ML Collaboration and Management Platform
AI-Stack is a machine learning collaboration and management platform featuring machine learning in Kubernetes functionality to make complex deployments in AI and Big Data easier.
Accelerate AI adoption today.
How it Works
The platform enables data science teams, developers, and IT teams to simplify and streamline workloads through a single system.
AI/ML capabilities are already integrated into this cloud so that users can focus on AI/ML workloads and not on system maintenance, adjustment and deployment scheduling. The cloud reduces complexity and the learning curve for users to adopt and master Tensorflow, Caffe, and other deep learning tools.
Containers make it easier, more secure, and faster for developers to develop, scale, and deliver AI applications. They also make it easier for data scientists to work with AI. Both Docker + Kubernetes are containers that can be used in this system.

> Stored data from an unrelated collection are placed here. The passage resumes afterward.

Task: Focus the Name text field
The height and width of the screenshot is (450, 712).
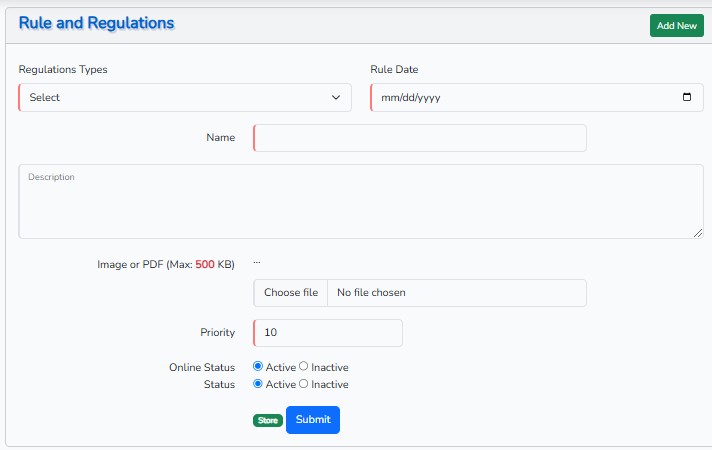Action: (x=420, y=138)
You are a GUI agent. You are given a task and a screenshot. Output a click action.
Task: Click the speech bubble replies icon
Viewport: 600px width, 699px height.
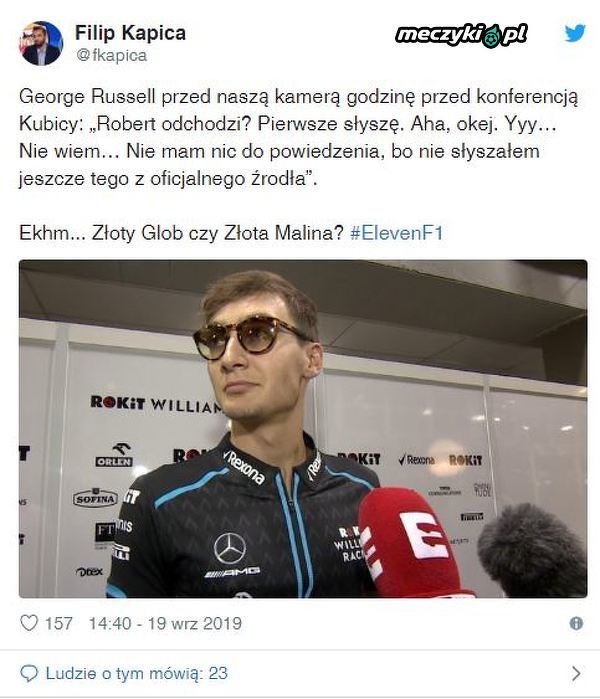click(x=29, y=673)
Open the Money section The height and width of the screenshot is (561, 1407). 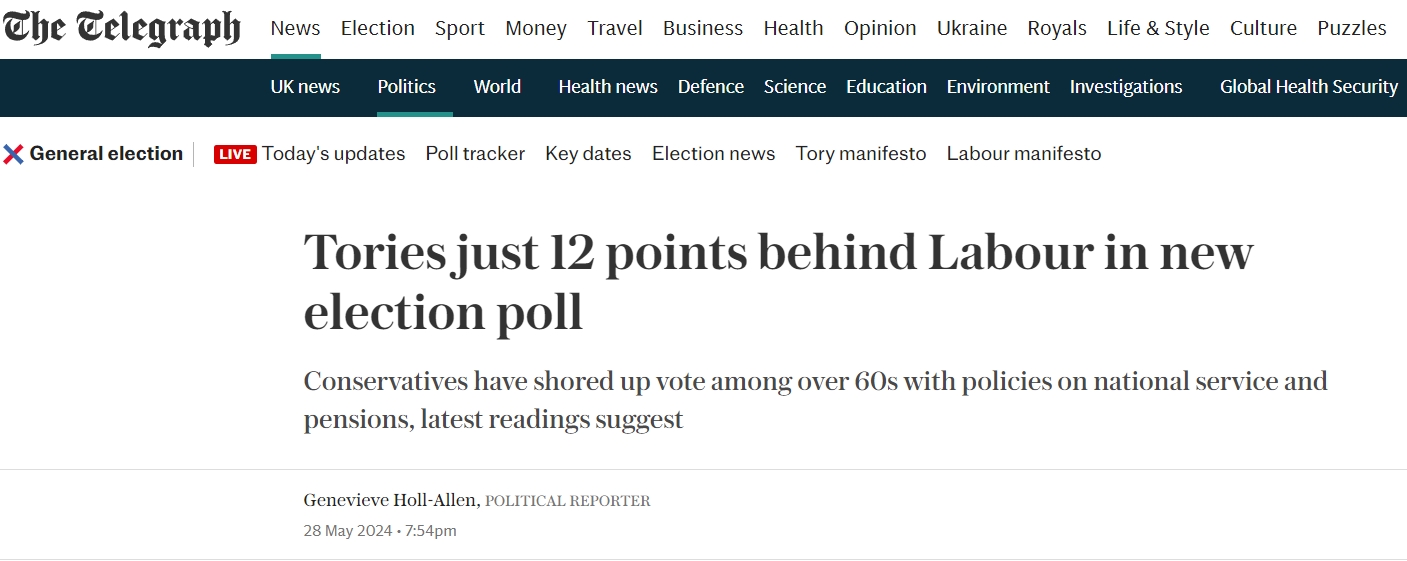(x=536, y=28)
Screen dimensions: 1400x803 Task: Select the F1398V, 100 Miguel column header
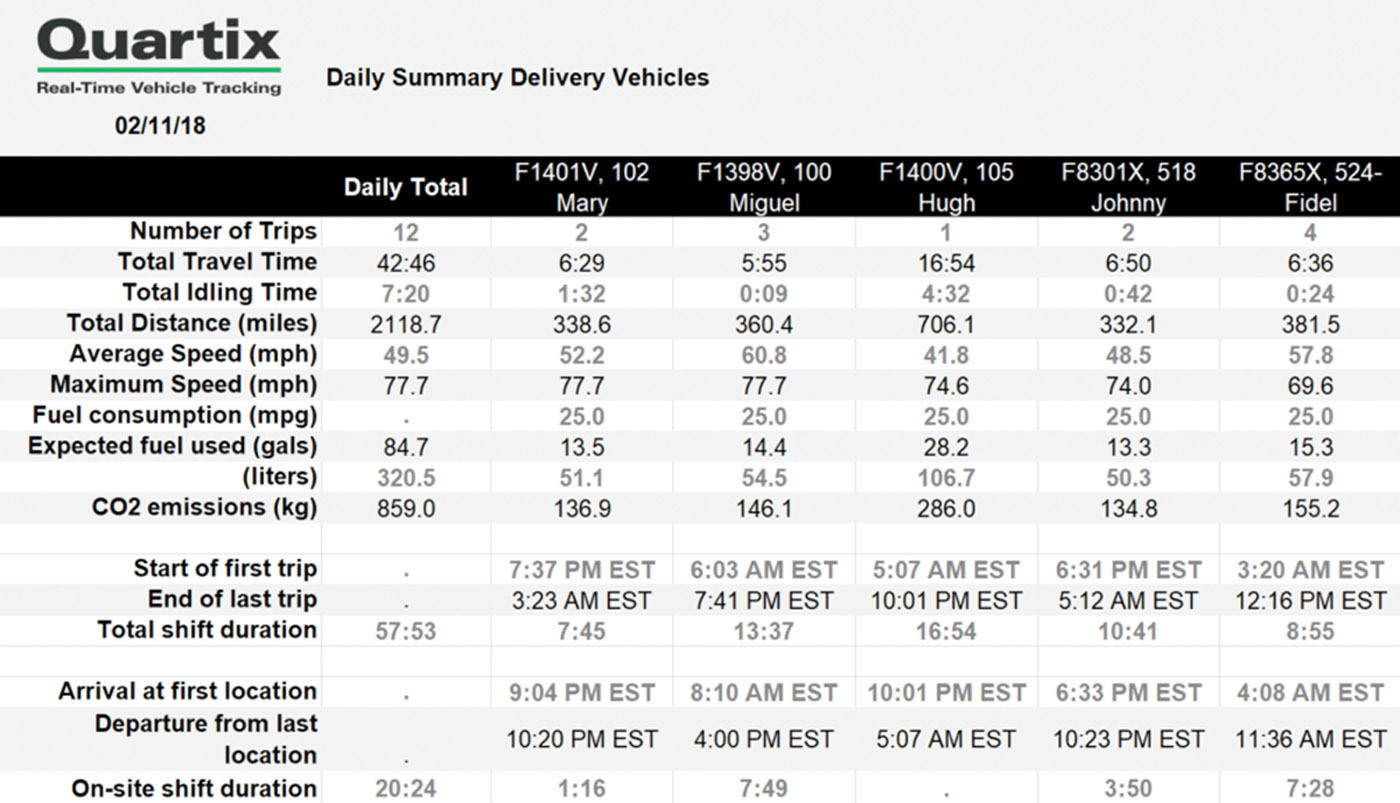764,187
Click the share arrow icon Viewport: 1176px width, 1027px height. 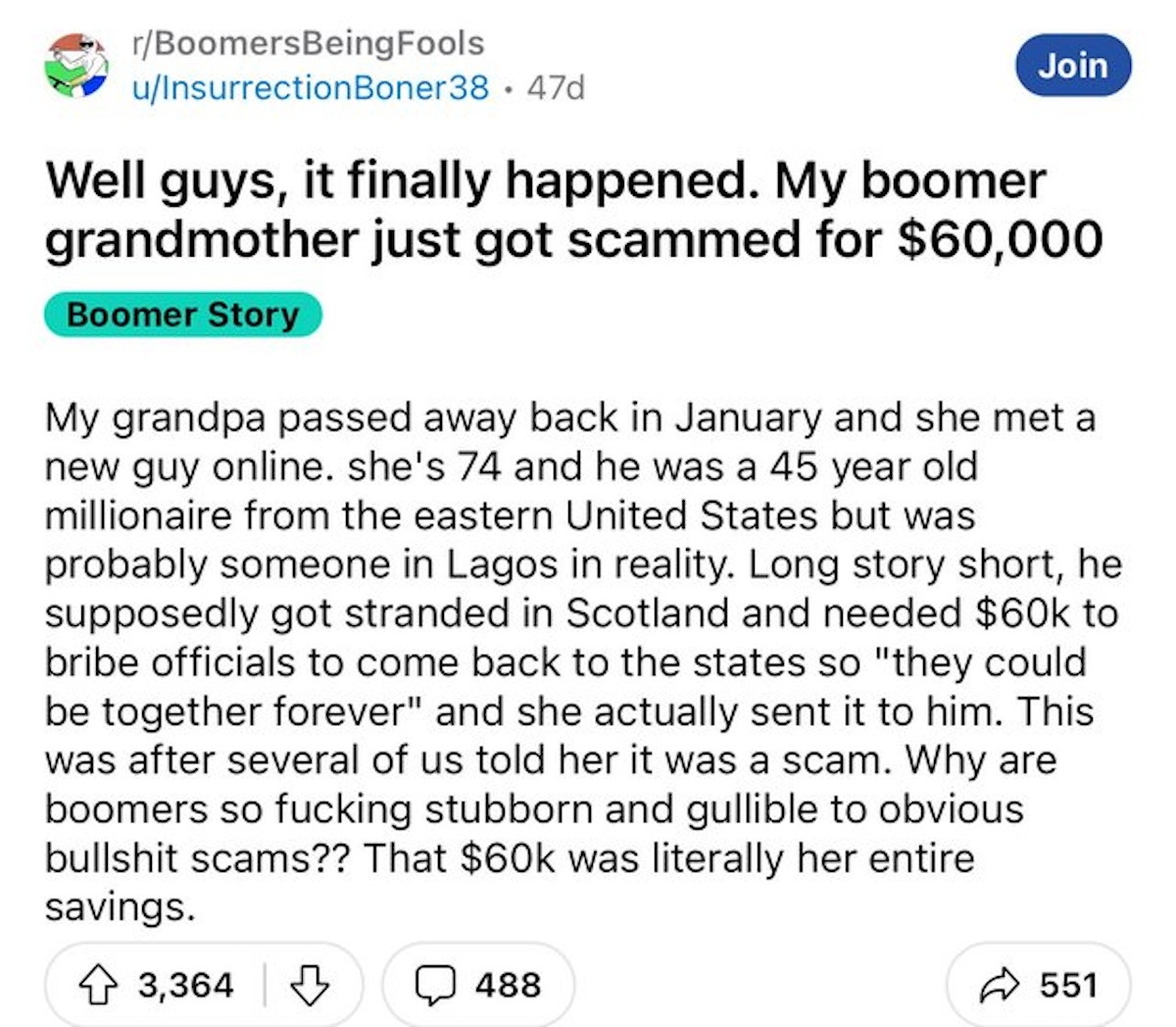1003,984
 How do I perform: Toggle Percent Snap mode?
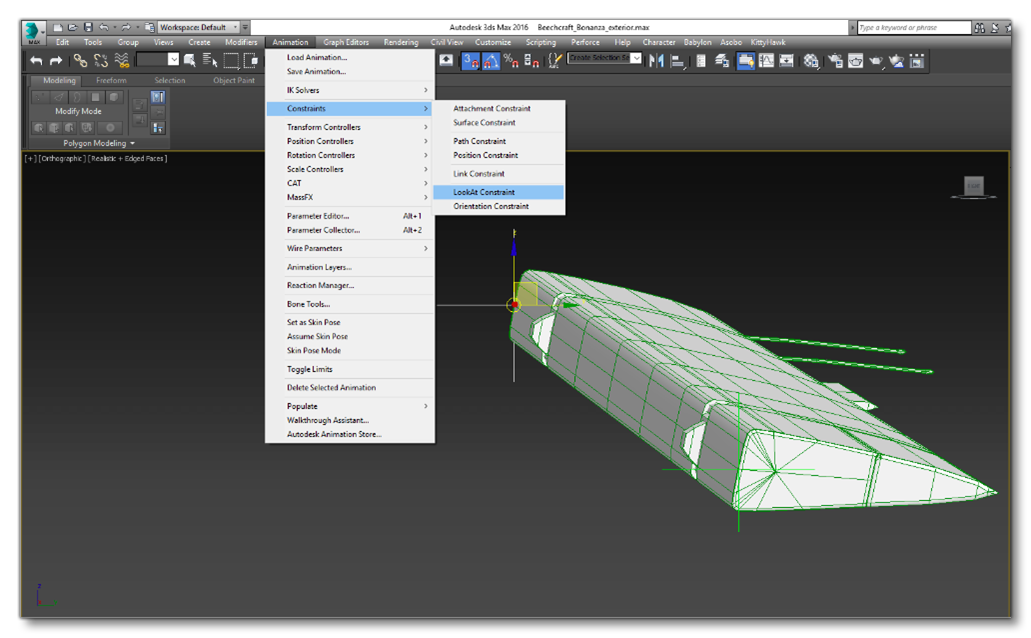pyautogui.click(x=510, y=61)
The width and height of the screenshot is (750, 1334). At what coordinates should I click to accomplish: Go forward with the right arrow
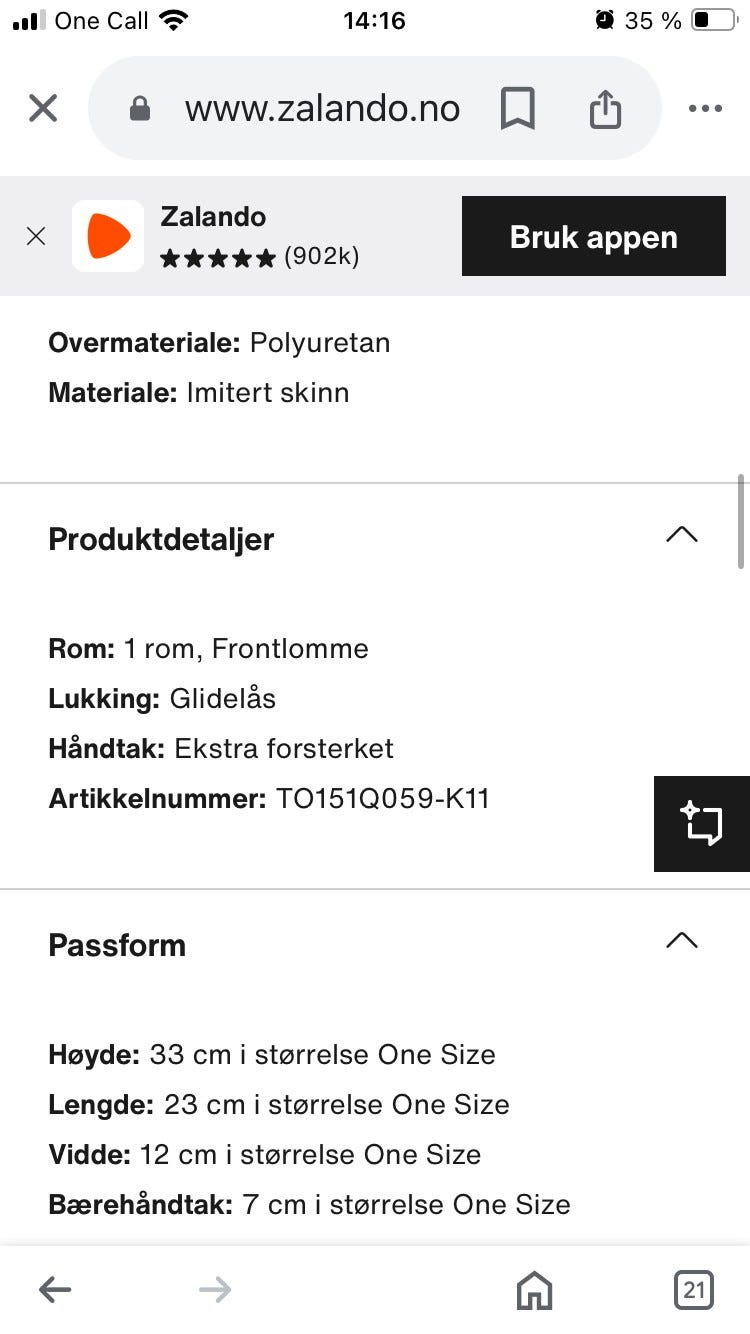(x=215, y=1290)
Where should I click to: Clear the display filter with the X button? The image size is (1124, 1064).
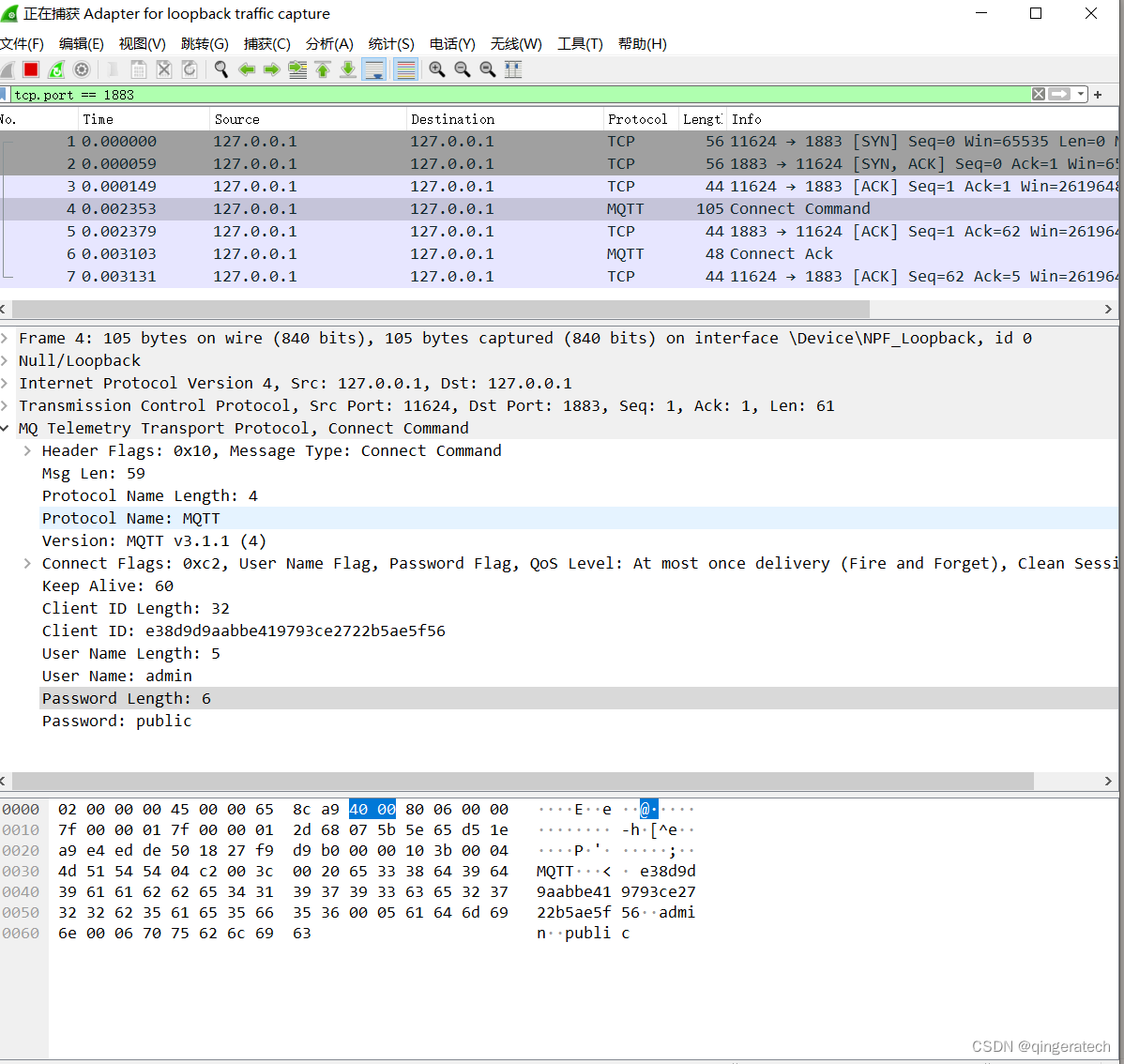point(1040,94)
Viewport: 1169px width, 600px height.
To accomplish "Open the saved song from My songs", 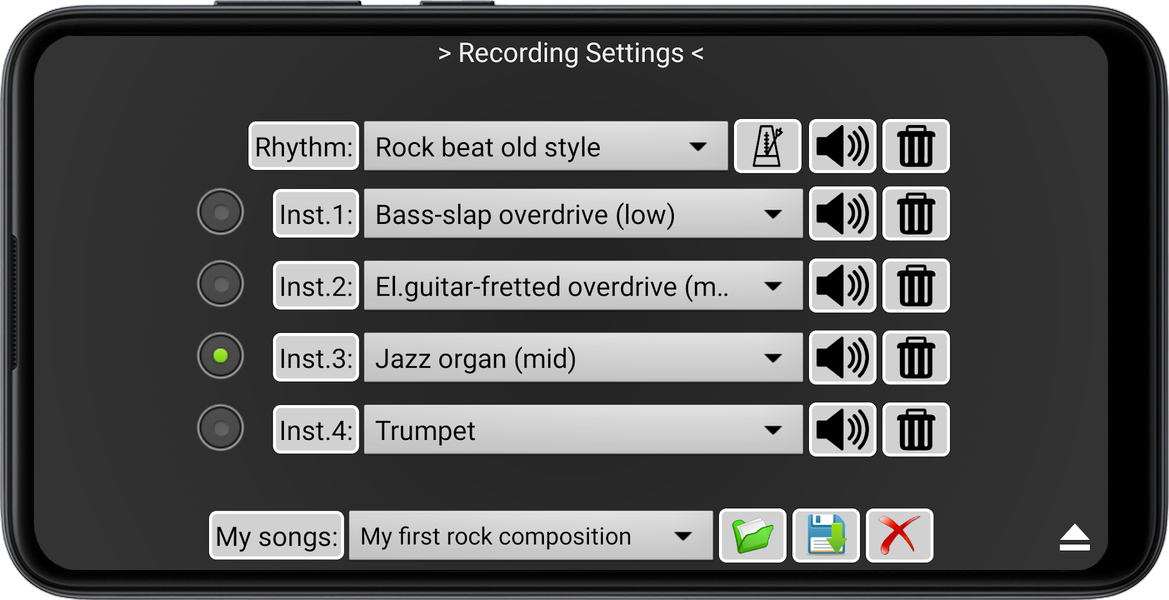I will 752,536.
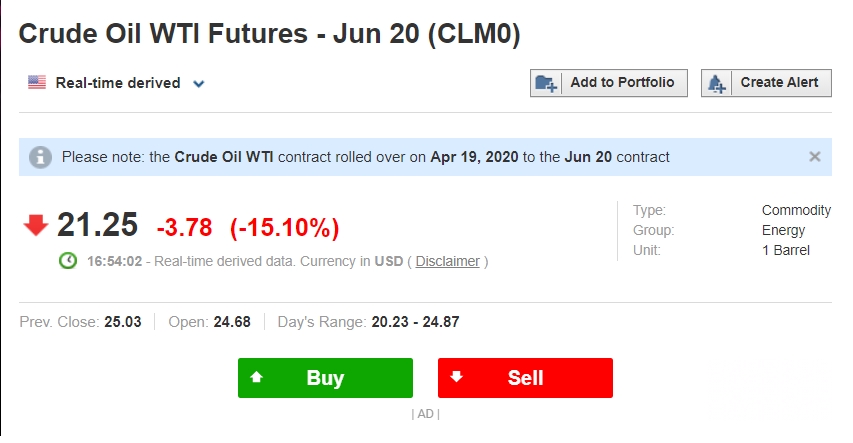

Kubernetes is fast becoming essential to AI work and is a key feature of this cloud platform. It is the most popular container in machine learning workloads, as most scenarios are set up to run in Kubernetes containers due to its interactive mode capability. Because Kubernetes containers can be scheduled and managed throughout the life cycle, it’s also a favorite among developers and DevOps practitioners working with continuous release or continuous delivery application development processes. Machine learning developers also heavily favor Kubernetes for those same reasons.
Open source tools are increasingly becoming available on the market and further add appeal to using Kubernetes for data science work. For example, the Kubeflow open source tool enables teams to easily attach existing machine learning jobs to a cluster without having to do much in the way of adaptations or integrations.